Other political operatives speculated that the Board’s proposal differed on increased funding for the Department of Homelessness in order to stymie Breed’s effort to drastically increase capacity for homeless shelters.

“This is what 2019 is going to look like,” said Todd David, Executive Director of the San Francisco Housing Action Coalition (SFHAC) and former head of the public education political group ParentPAC. “We have real work to do, but I think we are going to see more fighting over who gets to take credit, rather than solving problems.”

Proponents of Proposition C, however, contended that it may be too early to draw any conclusive inferences about the future of homeless services in 2019. Jennifer Friedenbach, Executive Director of the Coalition on Homelessness—one of the organizations that spearheaded the Prop C campaign—said that the six Supervisors’ proposal could still bridge the gap in anticipated Prop C funding. The notion that there was no proposed increase in shelter funding, she claimed, was “misinformation.”

“It remains to be seen how the funds would be spent between shelter and affordable housing,” Friedenbach said. “We are waiting to see the details.”

Housing providers like Randy Shaw, Executive Director of the Tenderloin Housing Clinic, have said that the details aren’t looking good so far.
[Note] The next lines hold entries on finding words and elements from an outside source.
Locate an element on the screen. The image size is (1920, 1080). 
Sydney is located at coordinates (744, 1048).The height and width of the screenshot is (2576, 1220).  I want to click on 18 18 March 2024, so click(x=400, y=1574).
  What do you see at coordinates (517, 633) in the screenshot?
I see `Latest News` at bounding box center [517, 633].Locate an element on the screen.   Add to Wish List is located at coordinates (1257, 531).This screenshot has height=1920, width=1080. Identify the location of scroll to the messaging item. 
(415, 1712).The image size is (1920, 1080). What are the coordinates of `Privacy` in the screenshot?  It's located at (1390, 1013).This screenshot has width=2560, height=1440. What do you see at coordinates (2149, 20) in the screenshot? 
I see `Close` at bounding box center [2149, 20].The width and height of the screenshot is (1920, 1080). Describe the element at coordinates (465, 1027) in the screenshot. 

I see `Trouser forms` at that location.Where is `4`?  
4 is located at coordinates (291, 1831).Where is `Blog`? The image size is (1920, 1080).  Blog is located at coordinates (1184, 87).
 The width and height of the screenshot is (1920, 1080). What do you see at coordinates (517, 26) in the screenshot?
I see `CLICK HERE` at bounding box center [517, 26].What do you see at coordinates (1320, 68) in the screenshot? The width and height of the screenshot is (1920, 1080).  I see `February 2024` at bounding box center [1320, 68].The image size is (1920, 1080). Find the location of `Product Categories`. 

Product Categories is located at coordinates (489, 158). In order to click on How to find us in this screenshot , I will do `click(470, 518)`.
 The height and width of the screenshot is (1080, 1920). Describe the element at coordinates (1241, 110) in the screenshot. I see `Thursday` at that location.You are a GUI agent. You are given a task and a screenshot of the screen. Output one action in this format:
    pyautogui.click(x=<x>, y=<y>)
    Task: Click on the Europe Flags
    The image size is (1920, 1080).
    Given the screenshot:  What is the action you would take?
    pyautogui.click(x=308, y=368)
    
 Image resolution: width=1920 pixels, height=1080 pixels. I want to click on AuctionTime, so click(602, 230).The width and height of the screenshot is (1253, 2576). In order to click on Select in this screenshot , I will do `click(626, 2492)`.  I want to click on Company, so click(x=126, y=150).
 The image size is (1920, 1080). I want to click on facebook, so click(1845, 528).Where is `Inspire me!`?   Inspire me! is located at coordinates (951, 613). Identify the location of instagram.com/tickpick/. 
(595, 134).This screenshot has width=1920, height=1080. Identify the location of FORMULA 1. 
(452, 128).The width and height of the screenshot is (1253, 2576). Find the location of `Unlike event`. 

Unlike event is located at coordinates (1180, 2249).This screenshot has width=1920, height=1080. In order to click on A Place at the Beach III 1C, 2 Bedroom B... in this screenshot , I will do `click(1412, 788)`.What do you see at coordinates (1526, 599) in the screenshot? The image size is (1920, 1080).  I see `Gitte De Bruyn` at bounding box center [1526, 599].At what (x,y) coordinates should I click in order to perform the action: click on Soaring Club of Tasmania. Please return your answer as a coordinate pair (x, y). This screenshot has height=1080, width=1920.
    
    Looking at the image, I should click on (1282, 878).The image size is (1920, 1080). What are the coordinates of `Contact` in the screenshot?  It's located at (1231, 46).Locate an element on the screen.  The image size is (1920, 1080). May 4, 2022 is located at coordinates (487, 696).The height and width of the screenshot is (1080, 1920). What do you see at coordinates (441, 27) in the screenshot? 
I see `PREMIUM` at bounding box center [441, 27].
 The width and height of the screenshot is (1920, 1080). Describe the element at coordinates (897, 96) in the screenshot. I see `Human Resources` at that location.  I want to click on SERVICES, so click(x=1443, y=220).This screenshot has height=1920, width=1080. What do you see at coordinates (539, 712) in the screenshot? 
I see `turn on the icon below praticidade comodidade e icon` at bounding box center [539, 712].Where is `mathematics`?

In part, that’s because MOHCD funds supportive housing for the formerly homeless in some affordable projects, but not temporary shelter; Public Health funding, meanwhile, provides shelter specifically with mental health treatment. Sheltering over one thousand San Franciscans who line up daily on the waitlist for a bed, however, is largely the duty of the Department of Homelessness.

“I don’t understand why, with overwhelming voter approval of Prop C, we aren’t seeing funding for shelter as an immediate priority,” Shaw said.